| Work item |
Go through the material and pull out every line with the string "agent" in it.

| Record extracts |
☆ ☆ ☆
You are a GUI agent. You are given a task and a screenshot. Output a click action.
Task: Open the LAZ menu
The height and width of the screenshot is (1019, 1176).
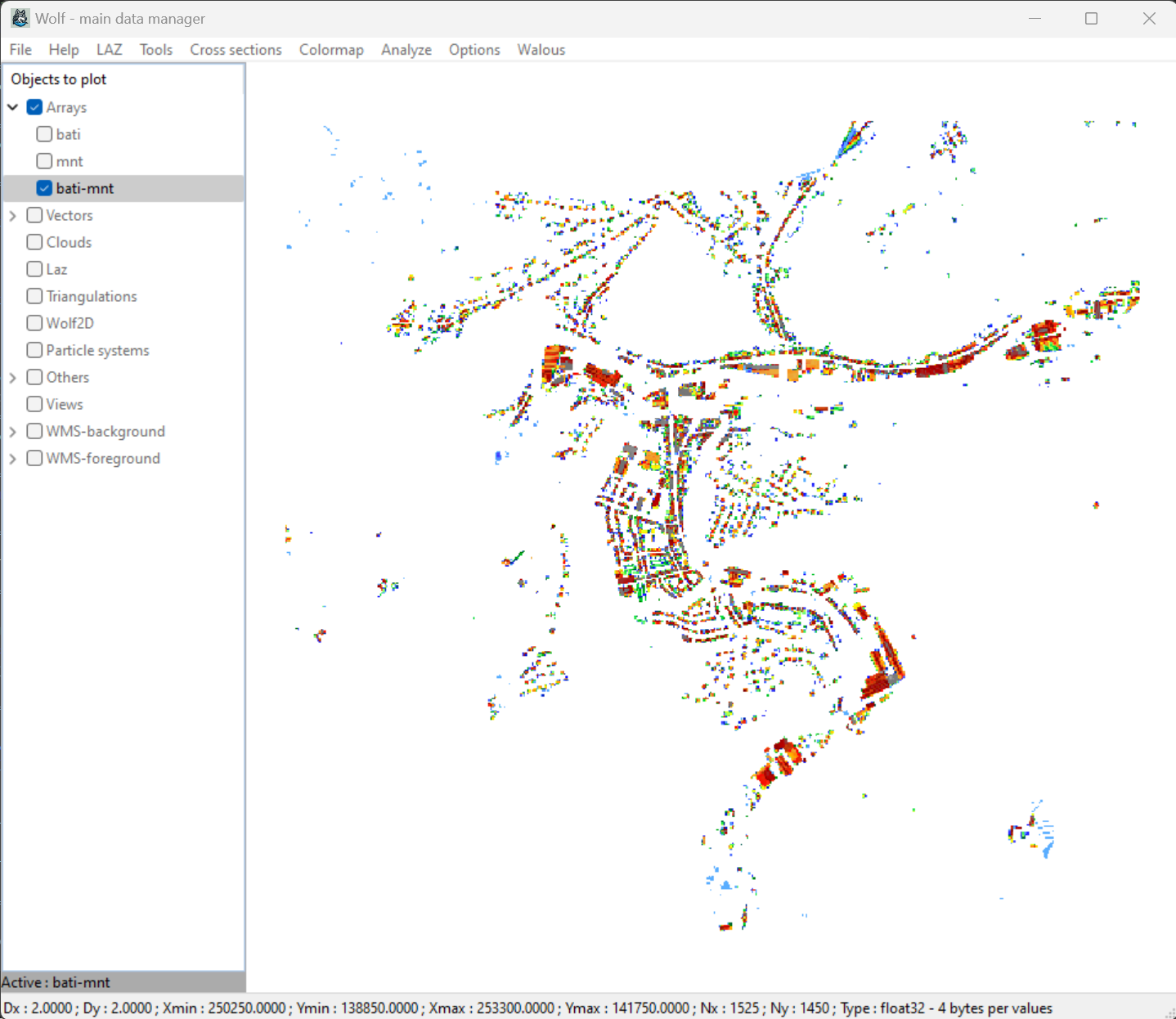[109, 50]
☆ ☆ ☆
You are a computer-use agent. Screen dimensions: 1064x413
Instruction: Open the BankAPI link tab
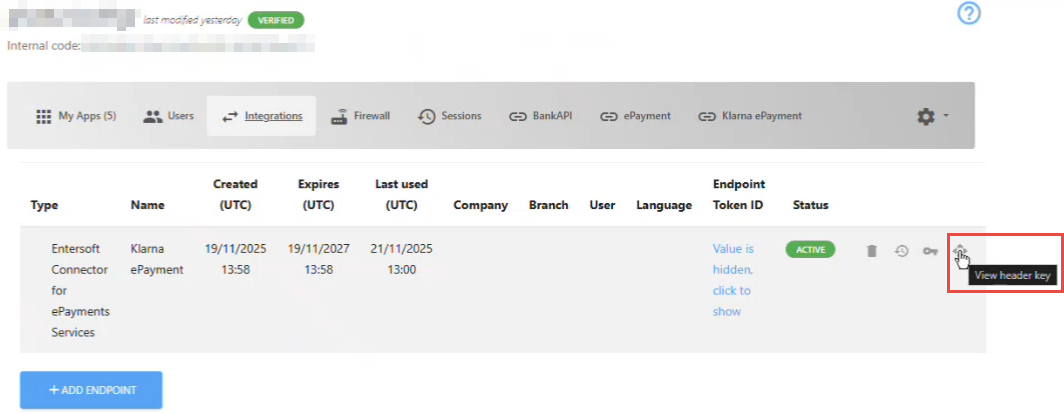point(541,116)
☆ ☆ ☆
| Solution to the exercise |
You are a GUI agent. You are given a task and a screenshot. Output a click action.
You are a computer-use agent. Screen dimensions: 1064x413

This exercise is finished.